Créée en 1947, la Commission nationale consultative des droits de l’homme (CNCDH) bénéficie d’une bonne image internationale, qui contraste avec sa faible notoriété sur la scène hexagonale. Cette discrète instance peut-elle trouver un nouveau souffle et s’imposer dans notre paysage politique à l’occasion des réformes en cours ? Enquête.

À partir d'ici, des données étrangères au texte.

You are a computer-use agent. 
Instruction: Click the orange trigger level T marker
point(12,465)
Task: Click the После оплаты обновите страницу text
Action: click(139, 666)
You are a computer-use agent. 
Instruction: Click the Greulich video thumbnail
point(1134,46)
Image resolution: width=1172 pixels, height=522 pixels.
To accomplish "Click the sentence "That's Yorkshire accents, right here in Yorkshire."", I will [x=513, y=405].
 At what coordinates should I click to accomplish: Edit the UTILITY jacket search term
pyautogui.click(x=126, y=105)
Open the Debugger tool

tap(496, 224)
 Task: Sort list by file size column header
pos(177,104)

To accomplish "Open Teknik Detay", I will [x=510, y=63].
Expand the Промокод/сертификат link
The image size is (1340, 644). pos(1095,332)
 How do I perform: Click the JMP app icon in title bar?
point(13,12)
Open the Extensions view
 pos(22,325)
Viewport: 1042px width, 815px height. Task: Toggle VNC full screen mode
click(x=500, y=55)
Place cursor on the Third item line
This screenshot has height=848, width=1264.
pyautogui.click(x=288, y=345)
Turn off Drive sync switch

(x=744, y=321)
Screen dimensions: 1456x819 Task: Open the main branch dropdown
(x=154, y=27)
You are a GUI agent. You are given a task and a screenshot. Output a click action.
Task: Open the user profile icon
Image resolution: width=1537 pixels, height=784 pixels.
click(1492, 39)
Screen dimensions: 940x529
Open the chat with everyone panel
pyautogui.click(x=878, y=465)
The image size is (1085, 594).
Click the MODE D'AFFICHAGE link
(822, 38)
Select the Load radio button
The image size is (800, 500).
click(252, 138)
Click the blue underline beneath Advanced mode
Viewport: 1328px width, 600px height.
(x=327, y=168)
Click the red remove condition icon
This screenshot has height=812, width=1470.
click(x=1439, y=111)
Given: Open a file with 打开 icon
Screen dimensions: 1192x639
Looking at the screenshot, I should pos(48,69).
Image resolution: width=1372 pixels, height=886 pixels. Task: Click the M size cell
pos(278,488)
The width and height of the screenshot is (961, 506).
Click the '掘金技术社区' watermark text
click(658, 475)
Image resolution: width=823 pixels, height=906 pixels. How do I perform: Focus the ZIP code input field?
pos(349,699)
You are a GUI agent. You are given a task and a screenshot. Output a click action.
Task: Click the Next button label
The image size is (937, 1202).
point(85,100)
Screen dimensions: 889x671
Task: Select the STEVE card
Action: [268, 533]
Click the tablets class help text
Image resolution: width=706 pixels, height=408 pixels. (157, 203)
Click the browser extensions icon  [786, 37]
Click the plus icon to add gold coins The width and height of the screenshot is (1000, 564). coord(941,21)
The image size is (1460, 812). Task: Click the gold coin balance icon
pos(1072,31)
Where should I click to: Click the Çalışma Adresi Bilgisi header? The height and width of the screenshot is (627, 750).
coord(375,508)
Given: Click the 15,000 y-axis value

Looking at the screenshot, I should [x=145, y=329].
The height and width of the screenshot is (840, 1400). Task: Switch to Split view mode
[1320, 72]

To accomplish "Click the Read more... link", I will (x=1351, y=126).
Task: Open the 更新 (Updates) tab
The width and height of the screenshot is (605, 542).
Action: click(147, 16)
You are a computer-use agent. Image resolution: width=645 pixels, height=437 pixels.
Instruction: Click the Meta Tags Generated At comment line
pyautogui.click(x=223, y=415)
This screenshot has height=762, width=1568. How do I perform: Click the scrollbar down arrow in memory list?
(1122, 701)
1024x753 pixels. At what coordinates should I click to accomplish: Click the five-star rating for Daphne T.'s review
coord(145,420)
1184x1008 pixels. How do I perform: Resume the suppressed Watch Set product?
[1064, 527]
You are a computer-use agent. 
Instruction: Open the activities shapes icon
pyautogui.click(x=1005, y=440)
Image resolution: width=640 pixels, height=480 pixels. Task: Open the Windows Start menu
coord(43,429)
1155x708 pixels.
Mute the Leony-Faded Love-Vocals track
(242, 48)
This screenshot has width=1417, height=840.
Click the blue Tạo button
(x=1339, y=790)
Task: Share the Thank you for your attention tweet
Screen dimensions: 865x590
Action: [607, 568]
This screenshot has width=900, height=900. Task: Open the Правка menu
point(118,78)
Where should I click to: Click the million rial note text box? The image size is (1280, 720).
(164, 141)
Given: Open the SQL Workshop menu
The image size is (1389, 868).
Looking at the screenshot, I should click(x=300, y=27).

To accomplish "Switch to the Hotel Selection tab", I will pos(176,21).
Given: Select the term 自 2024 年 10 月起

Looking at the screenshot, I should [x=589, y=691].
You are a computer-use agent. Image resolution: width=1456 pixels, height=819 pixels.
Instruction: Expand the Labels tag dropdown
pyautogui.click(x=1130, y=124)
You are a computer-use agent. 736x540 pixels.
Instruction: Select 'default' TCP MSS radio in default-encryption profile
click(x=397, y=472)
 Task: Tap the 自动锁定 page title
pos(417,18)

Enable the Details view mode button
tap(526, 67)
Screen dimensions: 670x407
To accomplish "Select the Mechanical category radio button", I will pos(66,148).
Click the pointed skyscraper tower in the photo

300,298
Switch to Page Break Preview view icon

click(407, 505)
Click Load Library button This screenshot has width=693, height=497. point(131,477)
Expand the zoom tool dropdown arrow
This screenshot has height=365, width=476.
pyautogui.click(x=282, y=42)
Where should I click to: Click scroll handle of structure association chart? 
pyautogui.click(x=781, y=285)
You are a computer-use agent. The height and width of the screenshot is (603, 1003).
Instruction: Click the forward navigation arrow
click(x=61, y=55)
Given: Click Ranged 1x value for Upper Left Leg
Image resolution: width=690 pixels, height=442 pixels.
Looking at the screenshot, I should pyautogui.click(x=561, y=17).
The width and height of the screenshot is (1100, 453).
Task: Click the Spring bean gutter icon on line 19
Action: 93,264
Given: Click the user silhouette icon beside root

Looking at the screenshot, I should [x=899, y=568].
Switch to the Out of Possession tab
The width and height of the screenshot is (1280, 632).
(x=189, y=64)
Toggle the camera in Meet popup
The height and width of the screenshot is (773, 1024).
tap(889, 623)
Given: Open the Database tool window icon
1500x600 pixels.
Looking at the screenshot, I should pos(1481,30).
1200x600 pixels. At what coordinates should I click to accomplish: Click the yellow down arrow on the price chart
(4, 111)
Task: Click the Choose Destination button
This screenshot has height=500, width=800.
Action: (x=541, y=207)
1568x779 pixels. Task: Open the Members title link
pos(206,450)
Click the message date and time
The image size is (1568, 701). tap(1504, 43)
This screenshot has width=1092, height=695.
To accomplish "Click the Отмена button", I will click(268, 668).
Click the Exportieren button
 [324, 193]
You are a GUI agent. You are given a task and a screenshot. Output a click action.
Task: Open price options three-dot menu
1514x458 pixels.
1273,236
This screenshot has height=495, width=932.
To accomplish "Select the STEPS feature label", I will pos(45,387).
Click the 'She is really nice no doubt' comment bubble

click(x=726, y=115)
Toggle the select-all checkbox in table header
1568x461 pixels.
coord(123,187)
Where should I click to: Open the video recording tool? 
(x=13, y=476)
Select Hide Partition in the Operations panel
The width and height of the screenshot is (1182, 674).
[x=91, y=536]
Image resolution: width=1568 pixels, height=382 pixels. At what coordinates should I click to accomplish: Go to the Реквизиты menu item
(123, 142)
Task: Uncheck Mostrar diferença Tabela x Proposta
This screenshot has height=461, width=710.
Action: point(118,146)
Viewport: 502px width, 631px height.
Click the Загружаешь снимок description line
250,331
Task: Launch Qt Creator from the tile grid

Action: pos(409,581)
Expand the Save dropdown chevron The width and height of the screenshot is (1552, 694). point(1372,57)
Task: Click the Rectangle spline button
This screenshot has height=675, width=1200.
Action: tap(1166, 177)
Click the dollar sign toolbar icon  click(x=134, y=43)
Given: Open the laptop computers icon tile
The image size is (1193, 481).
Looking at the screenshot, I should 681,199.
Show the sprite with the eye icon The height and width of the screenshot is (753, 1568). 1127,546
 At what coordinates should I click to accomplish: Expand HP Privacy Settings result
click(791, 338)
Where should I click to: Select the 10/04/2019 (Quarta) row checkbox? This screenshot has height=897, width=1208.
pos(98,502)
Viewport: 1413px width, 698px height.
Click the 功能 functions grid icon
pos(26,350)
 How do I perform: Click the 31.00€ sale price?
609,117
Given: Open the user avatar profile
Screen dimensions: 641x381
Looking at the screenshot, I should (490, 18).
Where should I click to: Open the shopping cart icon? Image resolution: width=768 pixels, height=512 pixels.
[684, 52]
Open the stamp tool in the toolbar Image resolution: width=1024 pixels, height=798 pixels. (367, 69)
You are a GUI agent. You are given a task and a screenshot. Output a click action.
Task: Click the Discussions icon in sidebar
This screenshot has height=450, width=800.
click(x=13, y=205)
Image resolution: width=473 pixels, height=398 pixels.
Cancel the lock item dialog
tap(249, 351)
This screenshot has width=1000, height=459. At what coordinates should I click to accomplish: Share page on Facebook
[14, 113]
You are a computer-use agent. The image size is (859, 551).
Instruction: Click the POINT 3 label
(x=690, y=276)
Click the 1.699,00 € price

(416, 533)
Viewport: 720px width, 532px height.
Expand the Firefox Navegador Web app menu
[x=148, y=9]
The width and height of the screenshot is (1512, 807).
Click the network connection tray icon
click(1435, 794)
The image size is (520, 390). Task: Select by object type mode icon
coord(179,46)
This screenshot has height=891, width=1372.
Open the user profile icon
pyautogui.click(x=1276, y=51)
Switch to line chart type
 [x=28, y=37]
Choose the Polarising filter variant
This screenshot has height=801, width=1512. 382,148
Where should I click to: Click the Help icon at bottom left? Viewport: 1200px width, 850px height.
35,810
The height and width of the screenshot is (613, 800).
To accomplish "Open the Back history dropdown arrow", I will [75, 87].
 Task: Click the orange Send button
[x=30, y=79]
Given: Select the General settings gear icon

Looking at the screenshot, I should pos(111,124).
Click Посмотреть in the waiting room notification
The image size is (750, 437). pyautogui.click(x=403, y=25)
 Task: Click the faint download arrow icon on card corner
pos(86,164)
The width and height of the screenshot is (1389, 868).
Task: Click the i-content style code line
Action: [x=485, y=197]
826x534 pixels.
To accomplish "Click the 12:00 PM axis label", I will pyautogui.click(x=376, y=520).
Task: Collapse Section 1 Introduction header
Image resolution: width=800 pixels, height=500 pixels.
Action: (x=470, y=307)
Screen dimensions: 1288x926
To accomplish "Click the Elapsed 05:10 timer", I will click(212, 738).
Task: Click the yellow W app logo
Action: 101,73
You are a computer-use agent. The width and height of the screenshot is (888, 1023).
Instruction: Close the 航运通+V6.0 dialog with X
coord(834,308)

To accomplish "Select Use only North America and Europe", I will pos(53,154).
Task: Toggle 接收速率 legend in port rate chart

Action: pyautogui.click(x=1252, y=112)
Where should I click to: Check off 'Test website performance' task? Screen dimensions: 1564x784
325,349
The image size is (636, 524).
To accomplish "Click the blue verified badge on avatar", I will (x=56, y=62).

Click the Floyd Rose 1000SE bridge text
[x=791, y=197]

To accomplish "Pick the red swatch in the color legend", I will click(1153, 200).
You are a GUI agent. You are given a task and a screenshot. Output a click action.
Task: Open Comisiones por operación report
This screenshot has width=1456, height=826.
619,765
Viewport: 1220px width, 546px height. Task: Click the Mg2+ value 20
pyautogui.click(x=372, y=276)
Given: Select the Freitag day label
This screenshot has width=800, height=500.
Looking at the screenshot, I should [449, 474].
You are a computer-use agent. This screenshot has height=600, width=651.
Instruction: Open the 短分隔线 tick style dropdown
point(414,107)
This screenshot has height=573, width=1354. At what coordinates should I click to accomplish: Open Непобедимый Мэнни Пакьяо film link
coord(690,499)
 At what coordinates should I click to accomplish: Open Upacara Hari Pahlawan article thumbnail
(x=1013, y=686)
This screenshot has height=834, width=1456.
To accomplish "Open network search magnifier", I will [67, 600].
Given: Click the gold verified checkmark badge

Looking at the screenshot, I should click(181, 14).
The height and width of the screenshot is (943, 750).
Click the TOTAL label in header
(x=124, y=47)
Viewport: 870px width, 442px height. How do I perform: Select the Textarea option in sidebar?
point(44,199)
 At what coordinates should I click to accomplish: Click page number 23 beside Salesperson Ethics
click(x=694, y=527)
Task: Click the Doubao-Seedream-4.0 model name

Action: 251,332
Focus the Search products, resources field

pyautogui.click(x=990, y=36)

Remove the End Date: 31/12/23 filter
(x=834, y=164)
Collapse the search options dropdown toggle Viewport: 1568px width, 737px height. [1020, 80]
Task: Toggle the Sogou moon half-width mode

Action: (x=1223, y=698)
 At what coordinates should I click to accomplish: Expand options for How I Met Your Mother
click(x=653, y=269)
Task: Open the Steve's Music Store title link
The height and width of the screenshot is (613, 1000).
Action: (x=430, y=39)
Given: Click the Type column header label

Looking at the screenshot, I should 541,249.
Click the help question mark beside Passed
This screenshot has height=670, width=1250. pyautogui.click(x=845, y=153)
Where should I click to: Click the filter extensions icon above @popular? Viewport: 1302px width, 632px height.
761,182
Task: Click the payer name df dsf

Un demi-siècle d’existence et toujours quasi inconnue du grand public : cherchez l’erreur ! Pourtant, les débuts s’annonçaient prometteurs. Portée sur les fonts baptismaux en 1947, la CNCDH est placée sous la présidence d’un homme prestigieux, René Cassin. L’ancien Compagnon de la Libération et juriste du général de Gaulle à Londres passe à la postérité quelques mois plus tard en contribuant largement à la rédaction de la Déclaration universelle des droits de l’homme. Surprise, l’aura du président n’assure pas les coudées franches à l’instance française, qui se définit comme étant indépendante et consultative. « Même pour René Cassin ce n’était pas simple. Il a dû piquer plusieurs colères contre les hauts fonctionnaires des Affaires étrangères pour sortir la Commission de la nasse », raconte Nicole Questiaux, ministre de la Solidarité nationale entre juin 1981 et juin 1982, alors que Pierre Mauroy était Premier ministre. Jeune auditrice au Conseil d’État dès 1955 et collaboratrice de l’assistant de René Cassin, Pierre Juvigny, Nicole Questiaux a gardé le souvenir de « réunions de la Commission presque secrètes qui se tenaient dans le bureau du directeur des Nations unies au Quai d’Orsay ». « Tout cela avait un caractère très administratif », ajoute- t-elle. Pas étonnant qu’à la fin des années 70 la CNCDH tombe doucement en désuétude.



Nicole Questiaux
Nicole Questiaux secrétaire générale de la CNCDH en 1984.
La donne change en 1984. Nicole Questiaux retrouve la CNCDH, cette fois pour en prendre la tête. Les Premiers ministres Pierre Mauroy puis Laurent Fabius (qui lui succède en juillet 1984) veulent redonner du lustre à la Commission, tout en la maintenant dans le giron du Quai d’Orsay. « J’avais d’autres ambitions pour elle, commente Nicole Questiaux. Avant de donner des conseils aux autres, je considérais que nous devions balayer devant notre porte, en France. » Le mandat est élargi et on esquisse la structure actuelle en champs thématiques et sous-commissions. « Mais les moyens ne suivaient pas. » Nombre de réunions se tiennent dans son bureau du Conseil d’État. L’improvisation prévaut. Lors d’un grand show sur les droits de l’Homme, lancé par Jack Lang en 1986, la Commission oublie d’enregistrer les débats. Du coup, aucune trace dans les archives de la CNCDH des stimulants échanges entre Desmond Tutu et Laurent Fabius, des interventions de mère Teresa ou Miguel Angel Estrella…

 



Michel Forst Secrétaire général et Joël Thoraval président de la CNCDH
Entre assoupissement et turbulences
Printemps 2008. L’époque et le décor ont changé, les problèmes demeurent. La CNCDH est hébergée rue Saint-Dominique avec d’autres services rattachés au Premier ministre. Le portrait du pionnier, René Cassin, trône dans l’un des salons. On imagine que « l’ancêtre » pesterait à nouveau contre les dysfonctionnements de la vénérable institution. En même temps qu’elle a acquis de la respectabilité, la CNCDH a pris de l’embonpoint. « De la mauvaise graisse », persiflent des diplomates et des militants associatifs. L’inflation des effectifs est indéniable : une quarantaine de membres dans les années 80, 108 à présent, sans compter une bonne trentaine de représentants des pouvoirs publics dont l’assiduité laisse à désirer. « C’est simple, explique Michel Forst, l’actuel secrétaire général de la CNCDH : au gré des alternances, les divers gouvernements ont nommé de nouveaux membres amis pour reprendre la main, en gardant les anciens pour ne pas s’exposer au reproche de chasse aux sorcières. »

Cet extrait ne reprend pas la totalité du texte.